### GIVEN REQUEST
Please rewrite the rows from the very first line through the line containing "The image size is (1072, 470). [x=1024, y=59]", both ends included, replacing "sidebar" with "menu" and leaving everything else unchanged. Give only those lines, and leave the pictures out of your answer.

### PROVIDED INFORMATION

====

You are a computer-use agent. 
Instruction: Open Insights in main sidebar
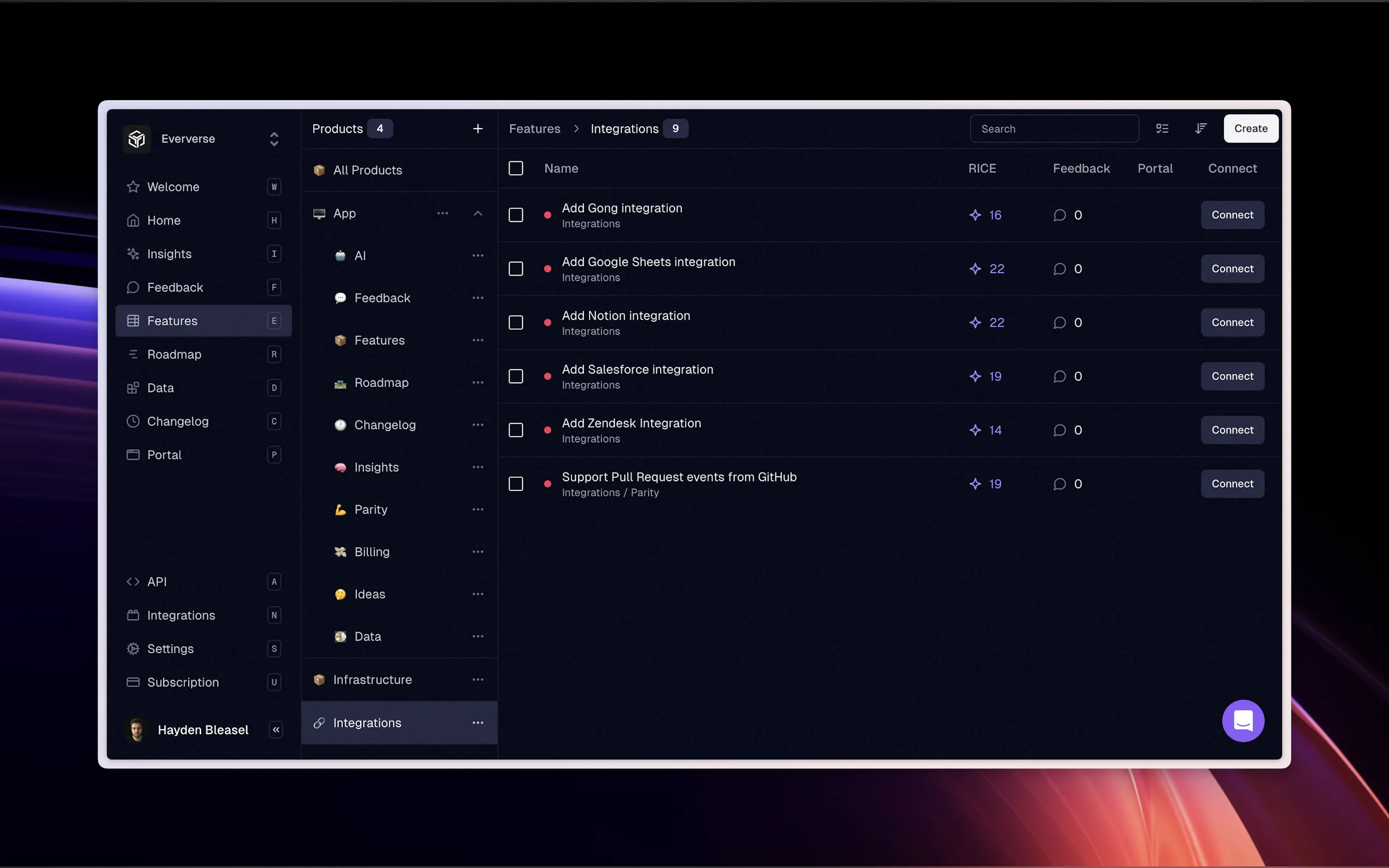coord(169,254)
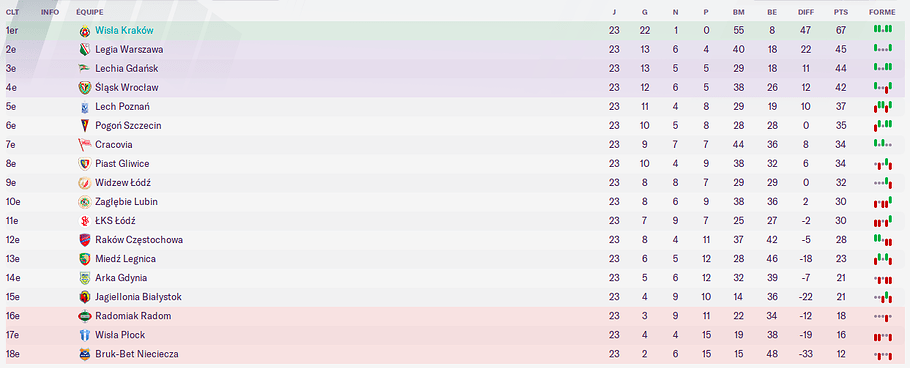
Task: Sort by FORME column header
Action: coord(882,12)
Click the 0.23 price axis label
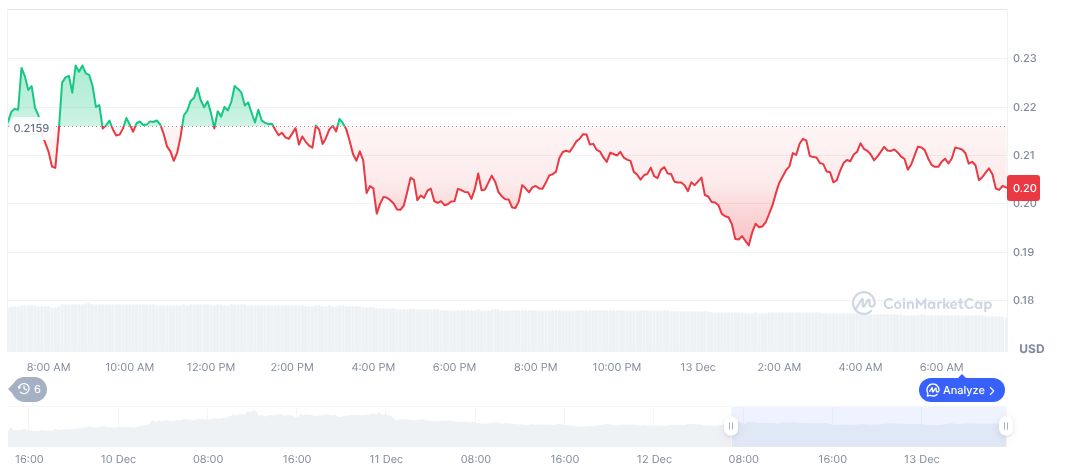The image size is (1072, 470). [x=1024, y=59]
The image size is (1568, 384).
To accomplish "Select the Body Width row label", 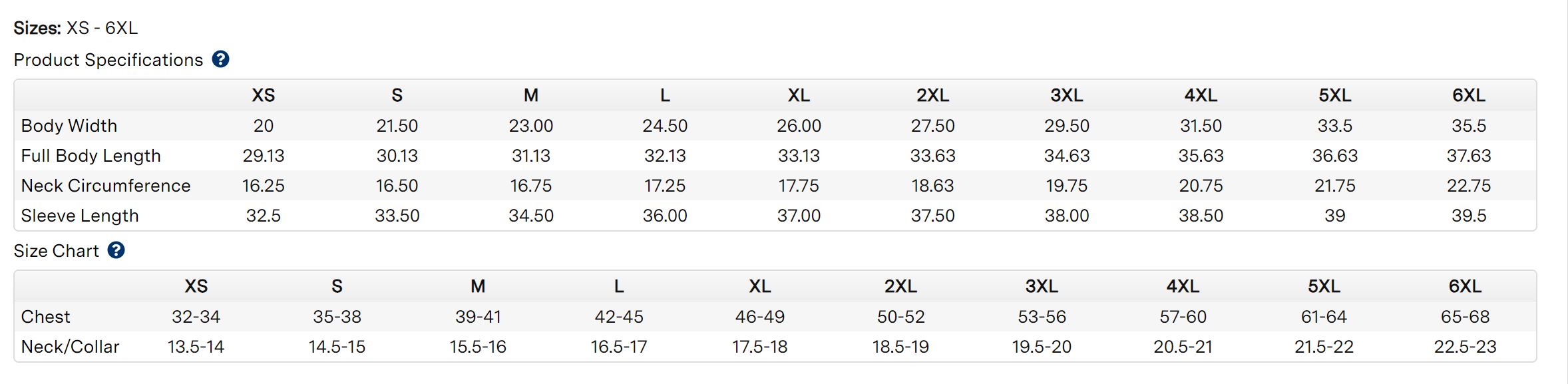I will [x=69, y=126].
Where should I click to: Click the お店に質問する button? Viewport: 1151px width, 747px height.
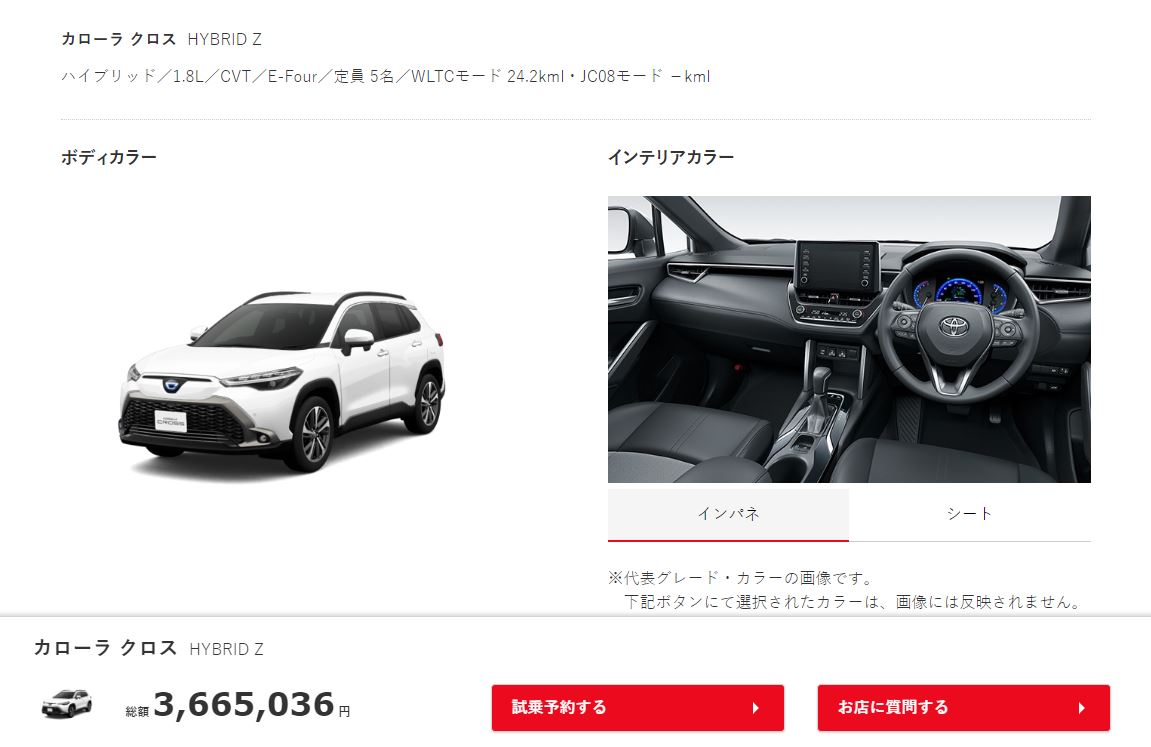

====

### THE ANSWER
You are a computer-use agent. 
Instruction: Open Insights in main menu
coord(169,254)
Task: Sort by FORME column header
Action: coord(882,12)
Click the 0.23 price axis label
The image size is (1072, 470). [x=1024, y=59]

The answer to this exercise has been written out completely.